Directions: Scan the entries below. Return every line that includes "White".

Records to process:
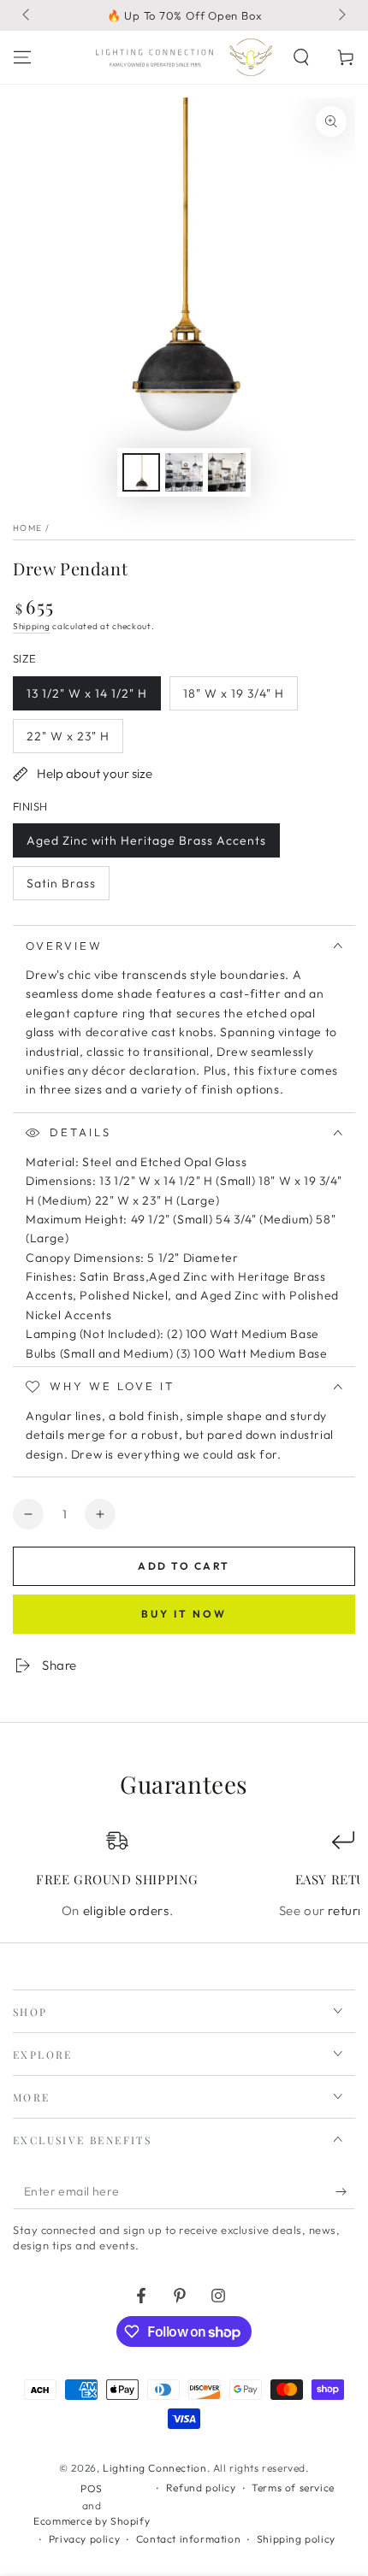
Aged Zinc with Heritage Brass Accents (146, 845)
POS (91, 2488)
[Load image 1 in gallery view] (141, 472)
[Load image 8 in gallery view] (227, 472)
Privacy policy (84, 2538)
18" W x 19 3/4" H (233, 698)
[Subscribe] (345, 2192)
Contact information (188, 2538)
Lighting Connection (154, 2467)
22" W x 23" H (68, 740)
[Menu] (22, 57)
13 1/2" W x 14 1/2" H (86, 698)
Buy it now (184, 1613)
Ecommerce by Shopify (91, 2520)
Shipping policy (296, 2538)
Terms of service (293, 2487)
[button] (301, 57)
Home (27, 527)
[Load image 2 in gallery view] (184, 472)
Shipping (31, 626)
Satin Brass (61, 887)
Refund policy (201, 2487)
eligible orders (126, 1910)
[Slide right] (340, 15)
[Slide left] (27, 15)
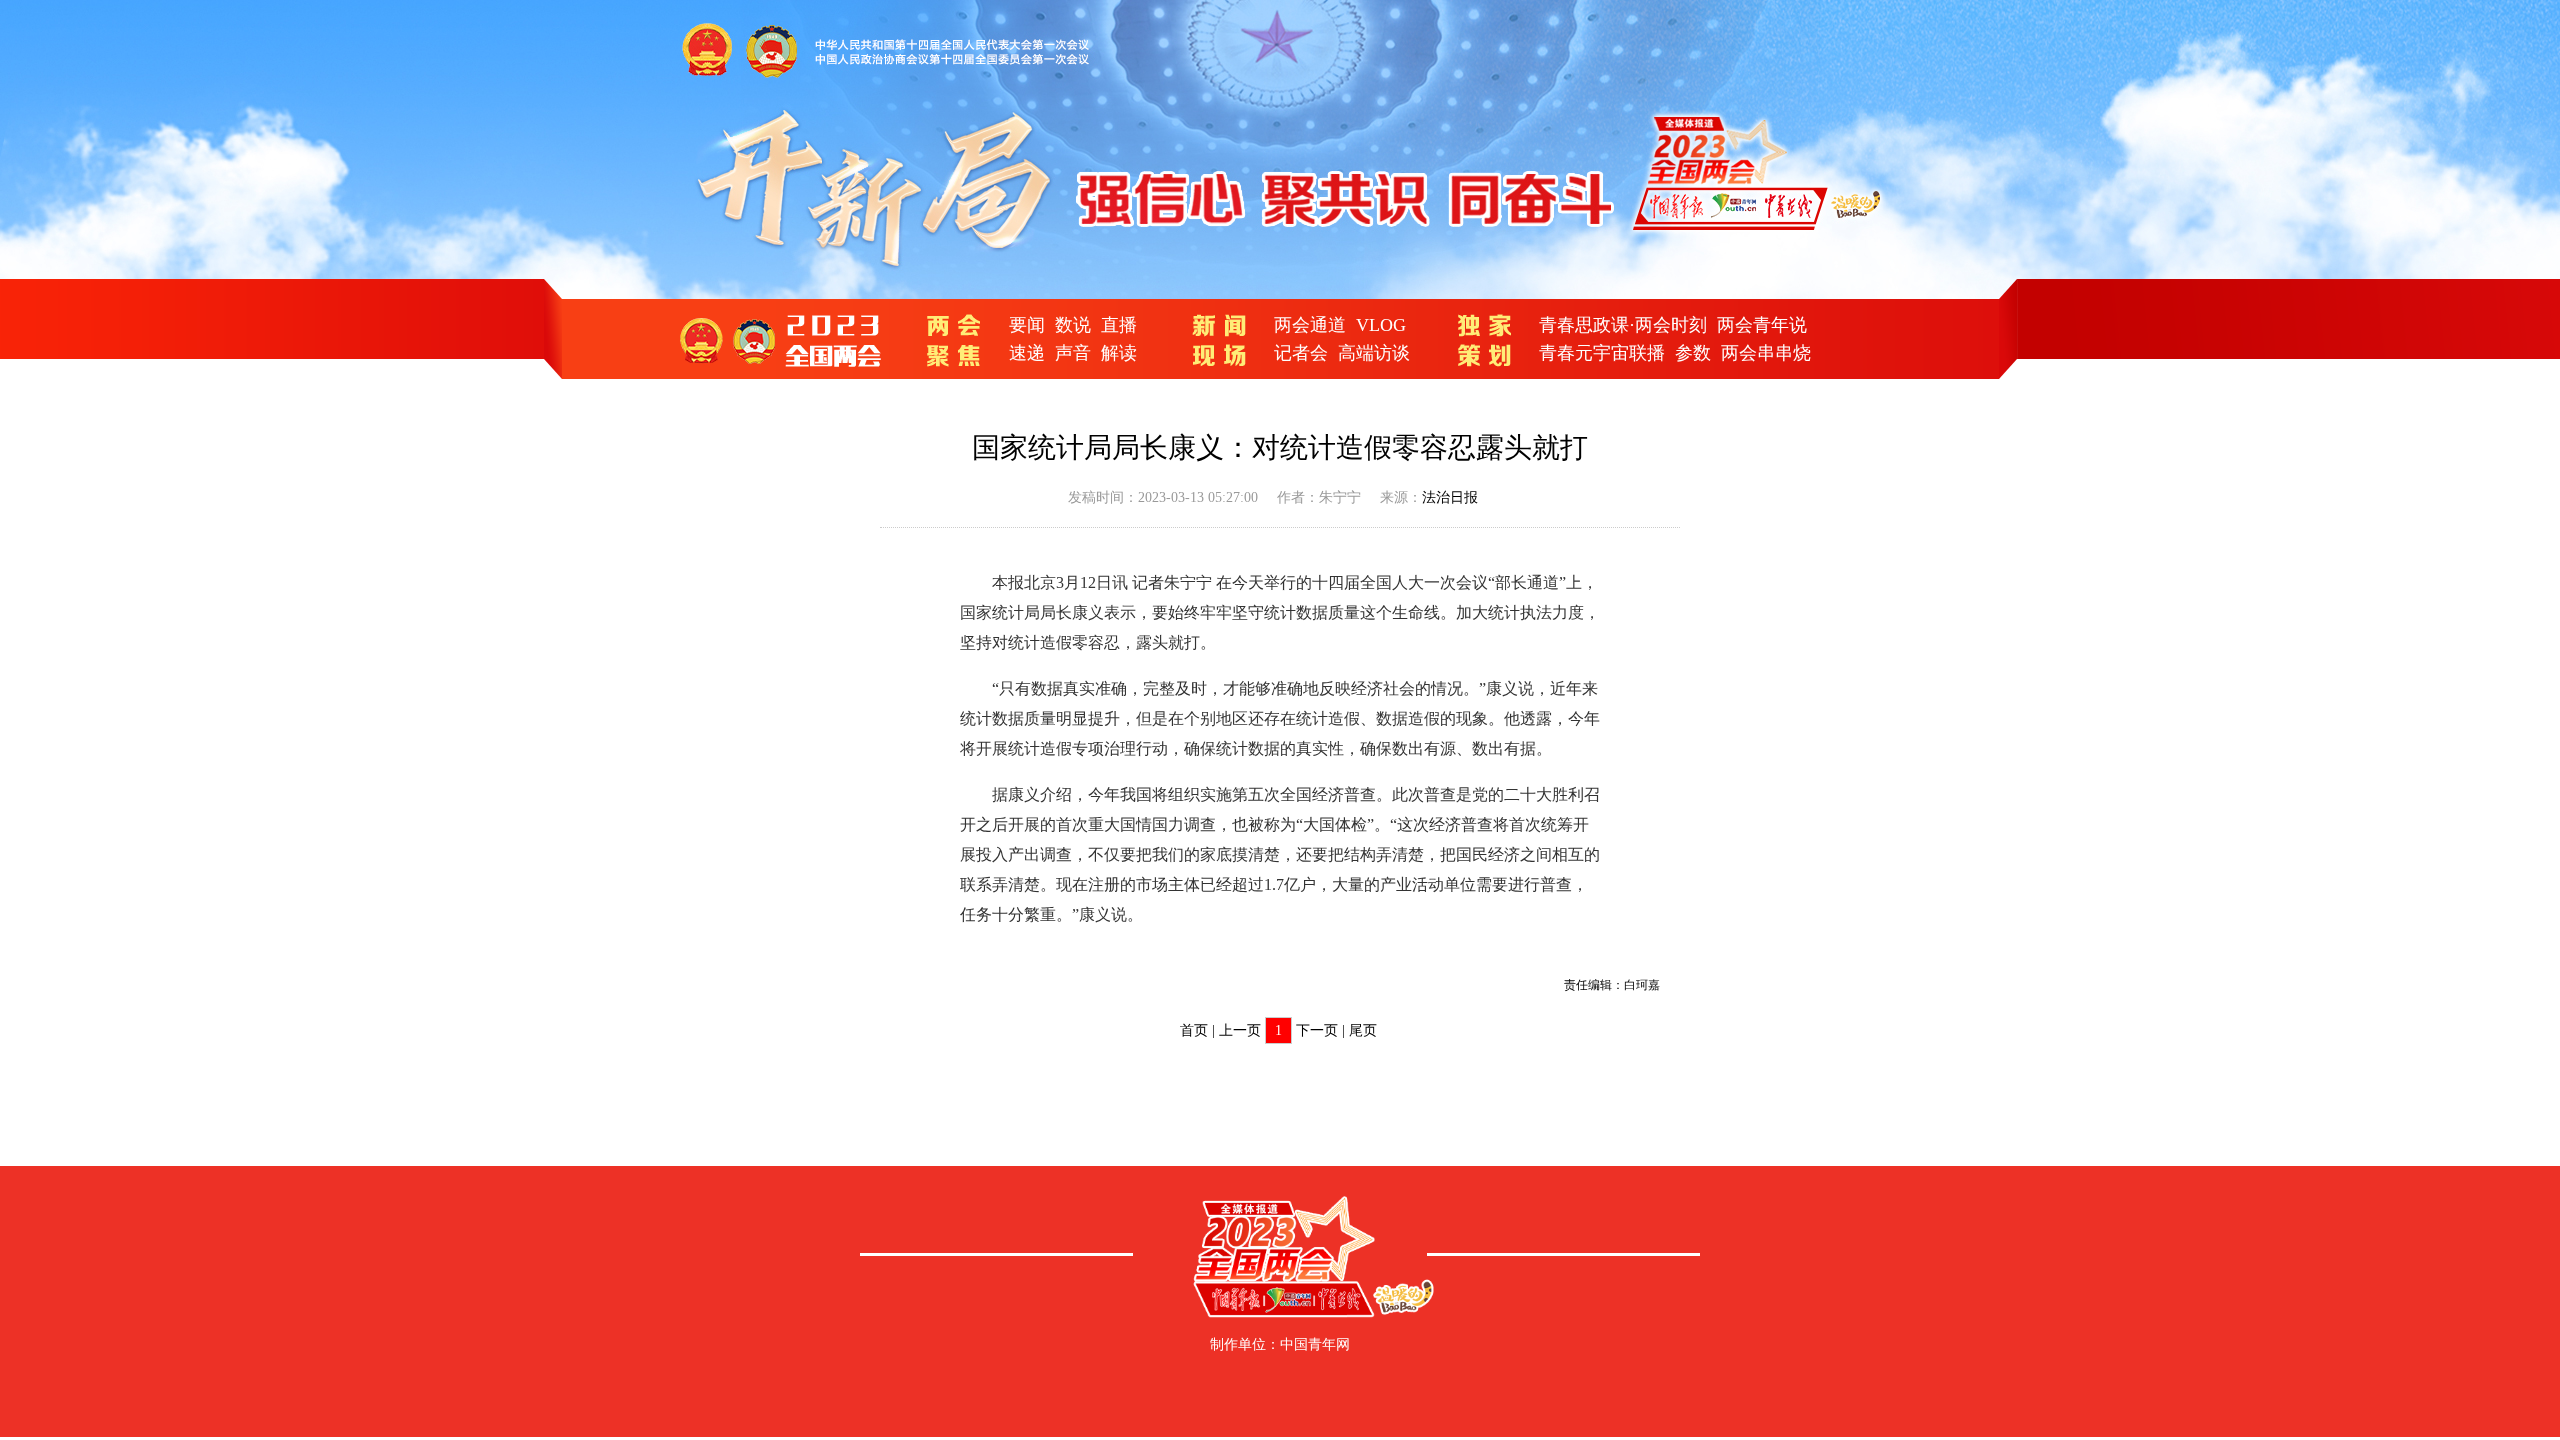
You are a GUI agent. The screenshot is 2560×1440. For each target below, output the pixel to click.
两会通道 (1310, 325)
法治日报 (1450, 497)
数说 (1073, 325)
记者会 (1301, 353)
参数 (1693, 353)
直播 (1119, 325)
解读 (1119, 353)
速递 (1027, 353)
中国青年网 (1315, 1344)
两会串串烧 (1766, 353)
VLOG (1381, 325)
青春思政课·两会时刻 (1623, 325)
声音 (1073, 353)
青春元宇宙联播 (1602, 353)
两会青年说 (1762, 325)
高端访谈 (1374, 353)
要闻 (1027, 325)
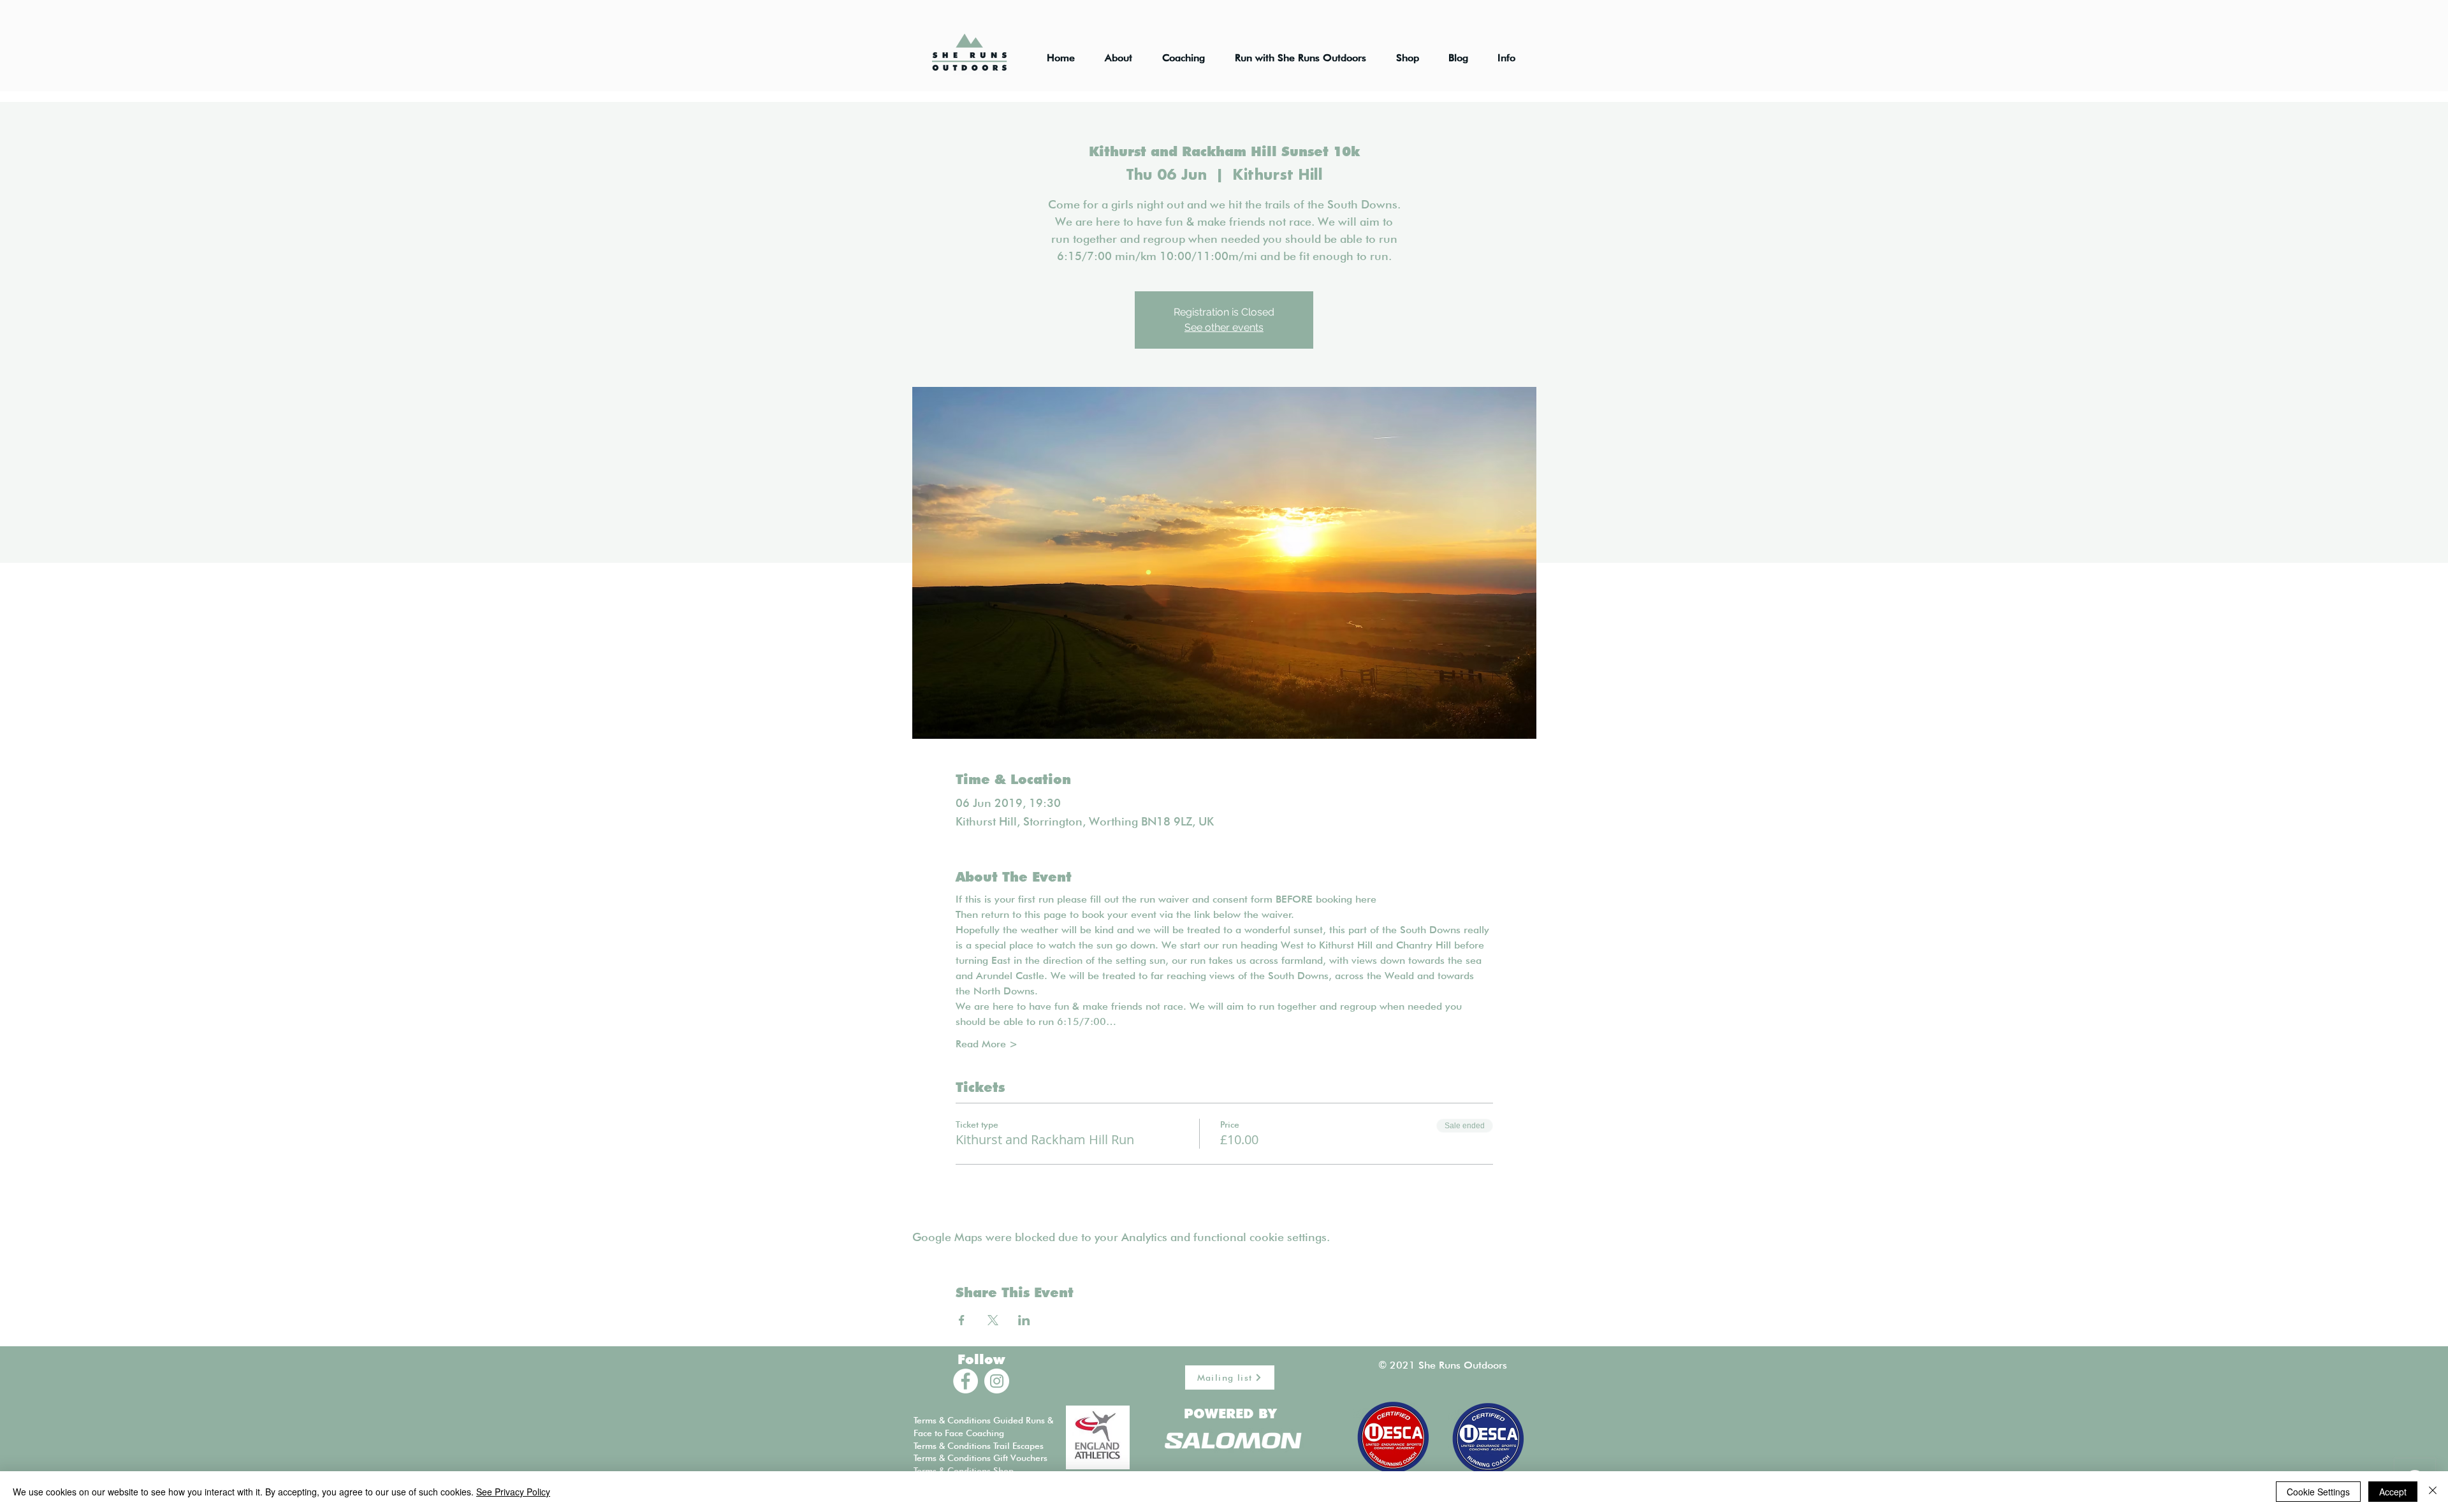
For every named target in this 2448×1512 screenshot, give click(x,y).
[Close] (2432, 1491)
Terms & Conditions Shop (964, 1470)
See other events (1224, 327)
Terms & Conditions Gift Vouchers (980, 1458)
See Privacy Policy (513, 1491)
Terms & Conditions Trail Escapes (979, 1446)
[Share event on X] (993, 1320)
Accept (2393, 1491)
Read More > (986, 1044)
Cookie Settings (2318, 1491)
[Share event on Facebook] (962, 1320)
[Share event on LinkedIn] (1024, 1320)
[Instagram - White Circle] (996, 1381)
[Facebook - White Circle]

Expected output:
[Instagram - White Circle] (996, 1381)
[Facebook - White Circle]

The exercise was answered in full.